Questionable Estate Auction practice


Yesterday I attended an auction with high end equipment.
I won a pair of speakers but after all the items in the setup, (turntable, amp, pre-amp, cassette deck, cd player), were sold as individual pieces, the auctioneer restarted the bidding as a set. This starts the bidding at the total price bid for all the items. As a result someone bid on 'the set' so all the individual bidders were SOL. I was not willing to go that high to get the speakers, (I didn't want the other items). So I lost the speakers even though I bid the highest. I was upset and I'm not sure if this practice was even legal. Anyone ever here of this? BTW-Speakers where Apogee Duetta II's.
fse
I agree with Hifiharv,they would have been nothing but a headache and an expensive one to boot! Consider that you had a lucky day.
Thanks guys. I am aware of the degradation of Apogees, I have Calipers right now. This pair of Duettas was in excellent shape so the price was right to me.
I don't have the form they had me sign and I'm kind of over it now so I don't think I will go further. Especially since I scored about 600 albums in excellent shape today for a fair price.

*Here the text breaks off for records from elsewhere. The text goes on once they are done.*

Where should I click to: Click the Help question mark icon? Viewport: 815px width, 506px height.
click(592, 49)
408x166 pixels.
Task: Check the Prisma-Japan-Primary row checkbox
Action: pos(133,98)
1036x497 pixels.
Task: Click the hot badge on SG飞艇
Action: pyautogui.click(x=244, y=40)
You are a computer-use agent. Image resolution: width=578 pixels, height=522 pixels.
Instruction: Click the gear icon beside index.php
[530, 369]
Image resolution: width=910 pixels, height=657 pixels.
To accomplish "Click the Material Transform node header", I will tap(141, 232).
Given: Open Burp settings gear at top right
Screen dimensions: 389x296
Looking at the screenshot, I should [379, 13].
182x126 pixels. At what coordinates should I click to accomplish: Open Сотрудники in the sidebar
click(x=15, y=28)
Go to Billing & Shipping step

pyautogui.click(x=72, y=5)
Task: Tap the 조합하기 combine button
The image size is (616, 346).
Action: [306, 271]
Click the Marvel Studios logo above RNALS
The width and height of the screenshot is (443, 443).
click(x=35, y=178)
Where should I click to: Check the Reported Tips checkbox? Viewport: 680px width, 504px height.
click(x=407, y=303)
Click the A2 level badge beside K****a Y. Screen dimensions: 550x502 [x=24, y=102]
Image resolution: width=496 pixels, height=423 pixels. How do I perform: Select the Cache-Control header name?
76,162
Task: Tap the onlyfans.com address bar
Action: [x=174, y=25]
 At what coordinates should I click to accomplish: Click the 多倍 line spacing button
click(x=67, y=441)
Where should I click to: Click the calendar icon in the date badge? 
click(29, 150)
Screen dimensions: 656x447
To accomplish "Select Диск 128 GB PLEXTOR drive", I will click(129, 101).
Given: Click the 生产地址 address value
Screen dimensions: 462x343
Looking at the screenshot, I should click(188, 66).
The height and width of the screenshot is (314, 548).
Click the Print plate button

I think someday I will get a pair of rebuilt Duetta sigs for a fair price and then all will be good in my world.
Sleazy practice at best; deliberately deceptive in all likelihood. It seems to me like they knew they had a bidder for the whole system and used the individual bidders as "shills" to run up the price. Plenty of very questionable practices in auction world; on line and in person. However, the reality is that there is no practical relief you could be granted, because you didn't suffer any loss in an economic sense. Even if what they did is "illegal" letting it go like you did is probably best for your mental health.
I don't do auctions but this is the craziest thing I ever heard. What would the auctioneer do in the event the hammer came down and the winning bidder refused to pay unless the auctioneer lowered the bid price?
"However, the reality is that there is no practical relief you could be granted, because you didn't suffer any loss in an economic sense."

I know why you would think that but its not really relevant. Assuming there are no special laws for a case like this, or a wavier of rights by the OP, when those speakers were won by Fse, the auction company had a legal obligation to sell the speakers to him. When he won the auction, a contract was created. Beyond that, nothing else matters. Just because there was no loss doesn't mean they could just walk away from the deal. Raks, in his post is correct. If the OP decided not to pay, the auction could come after him for the exact same reason; there was a contract.